To many senior living companies, making the leap to a new state or region can be a daunting decision. Each market is different, and the people who live there people might have different tastes and preferences. For Balfour, the decision to expand to Ann Arbor made sense for a variety of reasons.

“We thought the competitive set was not very formidable,” Schonbrun said. “And we thought there hadn’t been much new development in that market in a long time.”

Balfour Senior LivingThe University of Michigan, which is located in Ann Arbor, was also a plus. Balfour hopes to have a close working relationship with the college’s nursing school, business school, and law school—all of which have an interest in gerontology. The community in Ann Arbor is also slated to have a handful of units set aside for students to live there at a reduced rate or for free.

Also, Schonbrun’s wife and Balfour’s co-founder, Susan Juroe, grew up in Michigan, and the two still visit from time to time.

“[The new community] is going to have a very distinct flavor of Michigan in the architecture and interior design, which will be different from what we’ve built in Colorado,” Schonbrun said.

Some business trends in Colorado also made looking outside the state more attractive for the senior living provider.

“There’s an awful lot of new construction that’s coming into Colorado,” Schonbrun explained. “When you factor in that we really need to go to places that have reasonable levels of affluence, and so not every possible market is the right market for us, it was time to look elsewhere.”

And Michigan might only be the beginning for Balfour Senior Living. The provider is also eyeing new development in the coastal states, particularly in places where older adults have a certain level of affluence and taste. In the past, Balfour looked at San Diego and Irvine, California, though neither opportunity was moving forward at the beginning of this year.

Why growth ‘makes sense’

While the company currently has about 600 senior living units, that number is set to climb to roughly 1,000 in the next year.

One reason Balfour has kicked its growth into a higher gear relates to financing in the senior living industry. Investors are eyeing the senior living industry with a growing appetite, especially as they learn more about the private-pay side of the market segment.

According to a recent survey from professional services firm JLL (NYSE: JLL), some investors are increasingly seeing the appeal of senior living communities that offer independent living, assisted living and possibly memory care services on the same campus—a product type that Balfour has focused on.

“There’s clearly a lot of capital that is now interested in senior housing,” Schonbrun said. “So, we’re taking advantage of the money that’s now available.”

At the moment, Balfour is focusing only on new development rather than acquisitions, partly because acquiring a decades-old building which meets Balfour’s standards usually costs only slightly less than building one of its communities from the ground up.

That’s not to say the company is ruling out acquisitions in the future, though, especially if overbuilding continues to be an industry trend.
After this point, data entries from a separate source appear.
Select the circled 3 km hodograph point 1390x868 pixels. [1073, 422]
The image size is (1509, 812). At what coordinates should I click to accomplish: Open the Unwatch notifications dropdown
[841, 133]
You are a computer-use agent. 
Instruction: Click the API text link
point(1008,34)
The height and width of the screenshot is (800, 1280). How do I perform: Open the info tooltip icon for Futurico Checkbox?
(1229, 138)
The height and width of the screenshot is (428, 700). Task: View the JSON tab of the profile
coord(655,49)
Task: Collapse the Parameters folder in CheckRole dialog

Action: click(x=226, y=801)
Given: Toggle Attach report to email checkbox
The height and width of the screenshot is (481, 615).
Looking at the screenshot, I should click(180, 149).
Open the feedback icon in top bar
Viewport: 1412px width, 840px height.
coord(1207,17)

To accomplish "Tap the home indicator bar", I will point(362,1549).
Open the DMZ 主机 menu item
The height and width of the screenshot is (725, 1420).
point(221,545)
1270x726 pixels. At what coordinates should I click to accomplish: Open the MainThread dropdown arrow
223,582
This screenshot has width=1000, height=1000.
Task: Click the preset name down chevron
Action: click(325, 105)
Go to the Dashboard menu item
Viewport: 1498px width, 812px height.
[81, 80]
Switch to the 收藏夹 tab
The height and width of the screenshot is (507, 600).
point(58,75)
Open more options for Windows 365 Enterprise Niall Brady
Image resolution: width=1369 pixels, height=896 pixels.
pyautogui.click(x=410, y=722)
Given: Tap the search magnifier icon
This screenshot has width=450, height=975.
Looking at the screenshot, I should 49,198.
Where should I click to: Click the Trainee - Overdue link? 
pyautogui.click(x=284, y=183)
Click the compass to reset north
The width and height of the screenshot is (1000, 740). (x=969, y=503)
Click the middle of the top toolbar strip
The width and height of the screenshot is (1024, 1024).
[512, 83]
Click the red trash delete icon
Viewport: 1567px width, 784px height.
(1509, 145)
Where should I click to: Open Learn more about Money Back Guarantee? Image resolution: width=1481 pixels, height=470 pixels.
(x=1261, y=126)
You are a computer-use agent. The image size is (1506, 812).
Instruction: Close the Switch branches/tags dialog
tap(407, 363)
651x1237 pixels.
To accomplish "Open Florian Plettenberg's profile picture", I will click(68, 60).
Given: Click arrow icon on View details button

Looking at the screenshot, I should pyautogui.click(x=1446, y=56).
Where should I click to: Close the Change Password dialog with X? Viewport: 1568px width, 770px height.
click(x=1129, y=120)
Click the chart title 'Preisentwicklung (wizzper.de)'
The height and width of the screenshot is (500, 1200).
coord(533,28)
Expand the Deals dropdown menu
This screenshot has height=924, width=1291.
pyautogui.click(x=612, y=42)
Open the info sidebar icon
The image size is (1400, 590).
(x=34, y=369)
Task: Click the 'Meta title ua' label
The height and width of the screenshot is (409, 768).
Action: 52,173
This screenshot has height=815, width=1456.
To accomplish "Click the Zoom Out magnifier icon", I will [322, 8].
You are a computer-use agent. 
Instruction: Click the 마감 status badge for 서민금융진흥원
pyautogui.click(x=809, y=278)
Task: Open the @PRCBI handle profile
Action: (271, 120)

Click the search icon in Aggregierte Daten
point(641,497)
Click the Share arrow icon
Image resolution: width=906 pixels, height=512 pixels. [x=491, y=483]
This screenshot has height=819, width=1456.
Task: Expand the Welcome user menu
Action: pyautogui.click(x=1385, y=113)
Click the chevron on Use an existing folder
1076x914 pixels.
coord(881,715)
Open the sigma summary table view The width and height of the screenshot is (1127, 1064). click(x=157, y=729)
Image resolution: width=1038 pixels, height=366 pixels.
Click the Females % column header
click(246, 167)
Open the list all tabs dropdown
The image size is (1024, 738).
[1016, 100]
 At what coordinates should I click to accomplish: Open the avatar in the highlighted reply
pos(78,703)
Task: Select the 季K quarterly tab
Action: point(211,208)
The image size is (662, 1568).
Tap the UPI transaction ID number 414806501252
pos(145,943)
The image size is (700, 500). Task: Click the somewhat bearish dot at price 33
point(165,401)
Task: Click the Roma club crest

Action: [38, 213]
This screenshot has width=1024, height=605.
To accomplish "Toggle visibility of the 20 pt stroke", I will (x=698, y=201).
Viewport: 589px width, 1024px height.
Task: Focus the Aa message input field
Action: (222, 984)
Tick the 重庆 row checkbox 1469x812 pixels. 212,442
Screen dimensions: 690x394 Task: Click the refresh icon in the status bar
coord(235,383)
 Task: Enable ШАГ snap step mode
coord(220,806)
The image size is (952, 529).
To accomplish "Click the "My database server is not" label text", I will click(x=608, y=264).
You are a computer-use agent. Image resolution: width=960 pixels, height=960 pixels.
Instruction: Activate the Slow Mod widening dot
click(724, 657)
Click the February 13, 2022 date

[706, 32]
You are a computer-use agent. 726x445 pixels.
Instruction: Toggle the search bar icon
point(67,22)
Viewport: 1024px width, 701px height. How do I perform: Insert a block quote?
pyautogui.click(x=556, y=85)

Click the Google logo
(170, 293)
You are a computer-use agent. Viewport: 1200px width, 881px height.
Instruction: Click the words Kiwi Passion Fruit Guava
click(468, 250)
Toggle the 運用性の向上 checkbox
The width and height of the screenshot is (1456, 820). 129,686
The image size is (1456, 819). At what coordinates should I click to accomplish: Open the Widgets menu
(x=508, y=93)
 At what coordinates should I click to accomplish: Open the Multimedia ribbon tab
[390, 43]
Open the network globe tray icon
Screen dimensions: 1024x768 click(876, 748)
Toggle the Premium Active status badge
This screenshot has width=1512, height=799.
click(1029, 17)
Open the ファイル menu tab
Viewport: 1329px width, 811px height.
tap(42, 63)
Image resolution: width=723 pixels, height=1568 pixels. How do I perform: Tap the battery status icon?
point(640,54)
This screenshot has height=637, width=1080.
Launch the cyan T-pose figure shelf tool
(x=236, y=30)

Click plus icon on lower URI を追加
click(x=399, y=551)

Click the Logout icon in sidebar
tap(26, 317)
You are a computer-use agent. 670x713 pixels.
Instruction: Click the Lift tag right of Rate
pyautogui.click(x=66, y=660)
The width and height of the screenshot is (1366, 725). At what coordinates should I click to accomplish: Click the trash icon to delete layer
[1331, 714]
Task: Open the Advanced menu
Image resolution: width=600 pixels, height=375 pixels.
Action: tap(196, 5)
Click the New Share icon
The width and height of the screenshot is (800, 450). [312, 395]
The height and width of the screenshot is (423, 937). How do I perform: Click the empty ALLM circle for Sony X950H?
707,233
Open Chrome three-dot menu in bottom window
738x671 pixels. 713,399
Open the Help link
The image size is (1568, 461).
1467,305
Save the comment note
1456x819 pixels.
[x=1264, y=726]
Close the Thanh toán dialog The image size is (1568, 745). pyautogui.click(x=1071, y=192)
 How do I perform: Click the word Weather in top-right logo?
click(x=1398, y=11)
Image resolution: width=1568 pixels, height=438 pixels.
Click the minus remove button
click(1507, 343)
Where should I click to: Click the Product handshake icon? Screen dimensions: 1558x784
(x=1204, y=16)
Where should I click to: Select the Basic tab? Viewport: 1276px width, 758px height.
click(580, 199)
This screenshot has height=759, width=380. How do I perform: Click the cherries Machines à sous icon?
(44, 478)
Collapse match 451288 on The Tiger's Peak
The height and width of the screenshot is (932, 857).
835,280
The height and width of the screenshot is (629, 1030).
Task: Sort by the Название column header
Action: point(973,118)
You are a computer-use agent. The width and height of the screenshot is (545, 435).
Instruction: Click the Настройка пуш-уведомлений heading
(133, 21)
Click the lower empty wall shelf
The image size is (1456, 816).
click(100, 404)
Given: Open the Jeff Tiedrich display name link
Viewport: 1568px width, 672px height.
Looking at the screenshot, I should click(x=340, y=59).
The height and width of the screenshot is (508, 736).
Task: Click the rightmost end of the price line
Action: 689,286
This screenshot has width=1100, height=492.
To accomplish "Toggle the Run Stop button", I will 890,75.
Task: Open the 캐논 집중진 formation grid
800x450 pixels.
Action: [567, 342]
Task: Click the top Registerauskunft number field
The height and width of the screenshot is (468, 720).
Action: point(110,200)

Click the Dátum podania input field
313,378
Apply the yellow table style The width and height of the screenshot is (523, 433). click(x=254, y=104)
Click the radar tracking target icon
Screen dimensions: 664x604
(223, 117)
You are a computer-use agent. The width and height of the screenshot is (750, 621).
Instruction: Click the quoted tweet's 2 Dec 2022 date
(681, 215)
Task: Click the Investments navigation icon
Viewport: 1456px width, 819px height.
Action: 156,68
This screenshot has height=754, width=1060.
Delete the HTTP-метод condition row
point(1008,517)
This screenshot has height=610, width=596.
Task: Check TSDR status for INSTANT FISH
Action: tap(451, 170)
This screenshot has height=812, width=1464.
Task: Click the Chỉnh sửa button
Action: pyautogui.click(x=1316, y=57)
But the provider will be choosy about what—and where—it buys.

“It’s got to be the right market, and it needs to be a place that we’d want to be in,” Schonbrun said. “We just don’t want to pick up a bargain just because it’s available and they’re desperate.”

Another reason growth makes sense now is that Balfour is simply more of a seasoned company with two decades of experience under its belt. And, by opening new properties that need to be staffed, Balfour can further cultivate and develop its talent pool at a time when attracting and retaining workers is vital to most senior living providers.

“For all those reasons, it makes sense to be more aggressive,” Schonbrun said. “[But] I have absolutely no interest in making it to the ASHA [American Seniors Housing Association] top 20 list. We have arguably a much more ambitious goal of just wanting to be recognized as the most innovative and most profitable.”